● **Exercise brief**:
What is needed here is an exact copy of all the data.

● **Supplied records**:
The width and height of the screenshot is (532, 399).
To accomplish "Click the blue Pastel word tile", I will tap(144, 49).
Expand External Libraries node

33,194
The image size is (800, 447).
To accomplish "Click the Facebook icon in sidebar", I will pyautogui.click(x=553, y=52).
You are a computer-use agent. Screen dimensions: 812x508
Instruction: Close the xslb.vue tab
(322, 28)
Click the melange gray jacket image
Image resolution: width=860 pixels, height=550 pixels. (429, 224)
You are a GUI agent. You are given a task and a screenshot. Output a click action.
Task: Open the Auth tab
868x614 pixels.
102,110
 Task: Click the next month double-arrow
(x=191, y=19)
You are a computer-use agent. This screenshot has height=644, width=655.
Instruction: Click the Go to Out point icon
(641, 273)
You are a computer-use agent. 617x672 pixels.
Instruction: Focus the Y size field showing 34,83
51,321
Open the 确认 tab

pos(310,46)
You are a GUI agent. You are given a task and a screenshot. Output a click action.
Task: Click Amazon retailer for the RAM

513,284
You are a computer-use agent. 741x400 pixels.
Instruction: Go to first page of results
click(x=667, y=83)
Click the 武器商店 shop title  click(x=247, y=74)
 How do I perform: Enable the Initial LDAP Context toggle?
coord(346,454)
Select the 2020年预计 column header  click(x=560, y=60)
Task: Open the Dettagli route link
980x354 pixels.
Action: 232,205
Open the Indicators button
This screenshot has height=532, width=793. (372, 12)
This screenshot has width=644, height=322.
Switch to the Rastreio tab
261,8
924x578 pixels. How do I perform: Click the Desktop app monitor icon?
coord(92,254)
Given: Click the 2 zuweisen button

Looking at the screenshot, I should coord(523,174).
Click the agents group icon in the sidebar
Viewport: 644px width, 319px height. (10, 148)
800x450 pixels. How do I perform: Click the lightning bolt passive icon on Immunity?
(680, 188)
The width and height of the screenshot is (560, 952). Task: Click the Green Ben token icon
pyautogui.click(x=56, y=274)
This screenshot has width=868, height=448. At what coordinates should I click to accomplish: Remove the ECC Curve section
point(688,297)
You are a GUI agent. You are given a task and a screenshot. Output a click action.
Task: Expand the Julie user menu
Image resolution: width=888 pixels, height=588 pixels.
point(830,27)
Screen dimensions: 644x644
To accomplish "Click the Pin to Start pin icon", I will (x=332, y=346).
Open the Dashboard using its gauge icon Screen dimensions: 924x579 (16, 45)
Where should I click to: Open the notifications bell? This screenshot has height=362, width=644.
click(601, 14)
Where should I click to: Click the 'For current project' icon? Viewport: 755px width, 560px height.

● **Response box**:
The width and height of the screenshot is (532, 399).
To accomplish "Click the blue Pastel word tile", I will tap(144, 49).
Expand External Libraries node

33,194
The image size is (800, 447).
To accomplish "Click the Facebook icon in sidebar", I will pyautogui.click(x=553, y=52).
You are a computer-use agent. Screen dimensions: 812x508
Instruction: Close the xslb.vue tab
(322, 28)
Click the melange gray jacket image
Image resolution: width=860 pixels, height=550 pixels. (429, 224)
You are a GUI agent. You are given a task and a screenshot. Output a click action.
Task: Open the Auth tab
868x614 pixels.
102,110
 Task: Click the next month double-arrow
(x=191, y=19)
You are a computer-use agent. This screenshot has height=644, width=655.
Instruction: Click the Go to Out point icon
(641, 273)
You are a computer-use agent. 617x672 pixels.
Instruction: Focus the Y size field showing 34,83
51,321
Open the 确认 tab

pos(310,46)
You are a GUI agent. You are given a task and a screenshot. Output a click action.
Task: Click Amazon retailer for the RAM

513,284
You are a computer-use agent. 741x400 pixels.
Instruction: Go to first page of results
click(x=667, y=83)
Click the 武器商店 shop title  click(x=247, y=74)
 How do I perform: Enable the Initial LDAP Context toggle?
coord(346,454)
Select the 2020年预计 column header  click(x=560, y=60)
Task: Open the Dettagli route link
980x354 pixels.
Action: 232,205
Open the Indicators button
This screenshot has height=532, width=793. (372, 12)
This screenshot has width=644, height=322.
Switch to the Rastreio tab
261,8
924x578 pixels. How do I perform: Click the Desktop app monitor icon?
coord(92,254)
Given: Click the 2 zuweisen button

Looking at the screenshot, I should coord(523,174).
Click the agents group icon in the sidebar
Viewport: 644px width, 319px height. (10, 148)
800x450 pixels. How do I perform: Click the lightning bolt passive icon on Immunity?
(680, 188)
The width and height of the screenshot is (560, 952). Task: Click the Green Ben token icon
pyautogui.click(x=56, y=274)
This screenshot has width=868, height=448. At what coordinates should I click to accomplish: Remove the ECC Curve section
point(688,297)
You are a GUI agent. You are given a task and a screenshot. Output a click action.
Task: Expand the Julie user menu
Image resolution: width=888 pixels, height=588 pixels.
point(830,27)
Screen dimensions: 644x644
To accomplish "Click the Pin to Start pin icon", I will (x=332, y=346).
Open the Dashboard using its gauge icon Screen dimensions: 924x579 (16, 45)
Where should I click to: Open the notifications bell? This screenshot has height=362, width=644.
click(601, 14)
Where should I click to: Click the 'For current project' icon? Viewport: 755px width, 560px height.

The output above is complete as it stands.